WHAT YOU ARE ASKED TO DO: Copy these rows below exactly as they stand, each one unchanged.
+ + +
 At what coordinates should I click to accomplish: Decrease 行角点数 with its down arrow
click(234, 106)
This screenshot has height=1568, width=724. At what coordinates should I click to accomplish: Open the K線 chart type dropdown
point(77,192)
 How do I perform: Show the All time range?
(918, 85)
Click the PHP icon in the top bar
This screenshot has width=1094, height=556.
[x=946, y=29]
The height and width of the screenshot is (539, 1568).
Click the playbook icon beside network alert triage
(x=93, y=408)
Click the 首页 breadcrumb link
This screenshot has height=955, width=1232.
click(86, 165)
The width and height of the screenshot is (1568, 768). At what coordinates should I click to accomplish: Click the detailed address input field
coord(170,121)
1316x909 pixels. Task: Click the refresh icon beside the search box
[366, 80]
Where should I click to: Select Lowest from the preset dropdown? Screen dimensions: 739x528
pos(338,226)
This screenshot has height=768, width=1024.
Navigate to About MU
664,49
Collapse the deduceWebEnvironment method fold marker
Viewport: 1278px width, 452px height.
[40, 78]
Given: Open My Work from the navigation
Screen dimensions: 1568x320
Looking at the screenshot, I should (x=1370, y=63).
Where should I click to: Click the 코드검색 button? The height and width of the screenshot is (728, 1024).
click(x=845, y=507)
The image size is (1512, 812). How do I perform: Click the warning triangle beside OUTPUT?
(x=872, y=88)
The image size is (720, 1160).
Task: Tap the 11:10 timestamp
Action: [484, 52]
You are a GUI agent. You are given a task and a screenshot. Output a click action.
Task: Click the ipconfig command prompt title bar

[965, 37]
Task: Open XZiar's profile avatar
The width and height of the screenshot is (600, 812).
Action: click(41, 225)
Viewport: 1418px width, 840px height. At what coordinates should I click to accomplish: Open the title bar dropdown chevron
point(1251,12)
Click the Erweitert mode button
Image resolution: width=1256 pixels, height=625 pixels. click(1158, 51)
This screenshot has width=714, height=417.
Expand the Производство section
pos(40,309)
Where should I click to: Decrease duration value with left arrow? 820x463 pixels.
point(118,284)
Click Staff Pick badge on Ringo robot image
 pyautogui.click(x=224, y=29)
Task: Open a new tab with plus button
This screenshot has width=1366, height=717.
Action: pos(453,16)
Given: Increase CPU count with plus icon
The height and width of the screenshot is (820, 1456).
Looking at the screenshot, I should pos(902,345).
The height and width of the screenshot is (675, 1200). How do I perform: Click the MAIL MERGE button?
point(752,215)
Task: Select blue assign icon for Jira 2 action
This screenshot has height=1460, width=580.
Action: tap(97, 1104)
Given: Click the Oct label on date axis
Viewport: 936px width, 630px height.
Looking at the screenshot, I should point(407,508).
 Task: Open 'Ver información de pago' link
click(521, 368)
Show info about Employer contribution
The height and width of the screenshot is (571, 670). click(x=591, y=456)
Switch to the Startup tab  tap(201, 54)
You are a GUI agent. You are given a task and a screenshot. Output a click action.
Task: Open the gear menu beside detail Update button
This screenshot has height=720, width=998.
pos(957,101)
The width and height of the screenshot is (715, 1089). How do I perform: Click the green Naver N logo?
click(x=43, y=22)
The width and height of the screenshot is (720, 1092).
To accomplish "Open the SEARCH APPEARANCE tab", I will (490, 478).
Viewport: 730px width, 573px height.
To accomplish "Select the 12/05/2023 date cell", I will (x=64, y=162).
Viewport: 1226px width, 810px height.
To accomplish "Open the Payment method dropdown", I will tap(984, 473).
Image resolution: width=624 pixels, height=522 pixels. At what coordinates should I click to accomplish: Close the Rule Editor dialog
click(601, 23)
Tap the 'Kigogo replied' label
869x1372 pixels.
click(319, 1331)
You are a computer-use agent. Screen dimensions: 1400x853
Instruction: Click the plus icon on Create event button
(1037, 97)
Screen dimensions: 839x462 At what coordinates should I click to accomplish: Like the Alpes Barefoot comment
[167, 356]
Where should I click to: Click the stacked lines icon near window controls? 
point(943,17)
+ + +
FINAL RESULT:
 At what coordinates should I click to accomplish: Decrease 行角点数 with its down arrow
click(234, 106)
This screenshot has height=1568, width=724. At what coordinates should I click to accomplish: Open the K線 chart type dropdown
point(77,192)
 How do I perform: Show the All time range?
(918, 85)
Click the PHP icon in the top bar
This screenshot has width=1094, height=556.
[x=946, y=29]
The height and width of the screenshot is (539, 1568).
Click the playbook icon beside network alert triage
(x=93, y=408)
Click the 首页 breadcrumb link
This screenshot has height=955, width=1232.
click(86, 165)
The width and height of the screenshot is (1568, 768). At what coordinates should I click to accomplish: Click the detailed address input field
coord(170,121)
1316x909 pixels. Task: Click the refresh icon beside the search box
[366, 80]
Where should I click to: Select Lowest from the preset dropdown? Screen dimensions: 739x528
pos(338,226)
This screenshot has height=768, width=1024.
Navigate to About MU
664,49
Collapse the deduceWebEnvironment method fold marker
Viewport: 1278px width, 452px height.
[40, 78]
Given: Open My Work from the navigation
Screen dimensions: 1568x320
Looking at the screenshot, I should (x=1370, y=63).
Where should I click to: Click the 코드검색 button? The height and width of the screenshot is (728, 1024).
click(x=845, y=507)
The image size is (1512, 812). How do I perform: Click the warning triangle beside OUTPUT?
(x=872, y=88)
The image size is (720, 1160).
Task: Tap the 11:10 timestamp
Action: [484, 52]
You are a GUI agent. You are given a task and a screenshot. Output a click action.
Task: Click the ipconfig command prompt title bar

[965, 37]
Task: Open XZiar's profile avatar
The width and height of the screenshot is (600, 812).
Action: click(41, 225)
Viewport: 1418px width, 840px height. At what coordinates should I click to accomplish: Open the title bar dropdown chevron
point(1251,12)
Click the Erweitert mode button
Image resolution: width=1256 pixels, height=625 pixels. click(1158, 51)
This screenshot has width=714, height=417.
Expand the Производство section
pos(40,309)
Where should I click to: Decrease duration value with left arrow? 820x463 pixels.
point(118,284)
Click Staff Pick badge on Ringo robot image
 pyautogui.click(x=224, y=29)
Task: Open a new tab with plus button
This screenshot has width=1366, height=717.
Action: pos(453,16)
Given: Increase CPU count with plus icon
The height and width of the screenshot is (820, 1456).
Looking at the screenshot, I should pos(902,345).
The height and width of the screenshot is (675, 1200). How do I perform: Click the MAIL MERGE button?
point(752,215)
Task: Select blue assign icon for Jira 2 action
This screenshot has height=1460, width=580.
Action: tap(97, 1104)
Given: Click the Oct label on date axis
Viewport: 936px width, 630px height.
Looking at the screenshot, I should point(407,508).
 Task: Open 'Ver información de pago' link
click(521, 368)
Show info about Employer contribution
The height and width of the screenshot is (571, 670). click(x=591, y=456)
Switch to the Startup tab  tap(201, 54)
You are a GUI agent. You are given a task and a screenshot. Output a click action.
Task: Open the gear menu beside detail Update button
This screenshot has height=720, width=998.
pos(957,101)
The width and height of the screenshot is (715, 1089). How do I perform: Click the green Naver N logo?
click(x=43, y=22)
The width and height of the screenshot is (720, 1092).
To accomplish "Open the SEARCH APPEARANCE tab", I will (490, 478).
Viewport: 730px width, 573px height.
To accomplish "Select the 12/05/2023 date cell", I will (x=64, y=162).
Viewport: 1226px width, 810px height.
To accomplish "Open the Payment method dropdown", I will tap(984, 473).
Image resolution: width=624 pixels, height=522 pixels. At what coordinates should I click to accomplish: Close the Rule Editor dialog
click(601, 23)
Tap the 'Kigogo replied' label
869x1372 pixels.
click(319, 1331)
You are a computer-use agent. Screen dimensions: 1400x853
Instruction: Click the plus icon on Create event button
(1037, 97)
Screen dimensions: 839x462 At what coordinates should I click to accomplish: Like the Alpes Barefoot comment
[167, 356]
Where should I click to: Click the stacked lines icon near window controls? 
point(943,17)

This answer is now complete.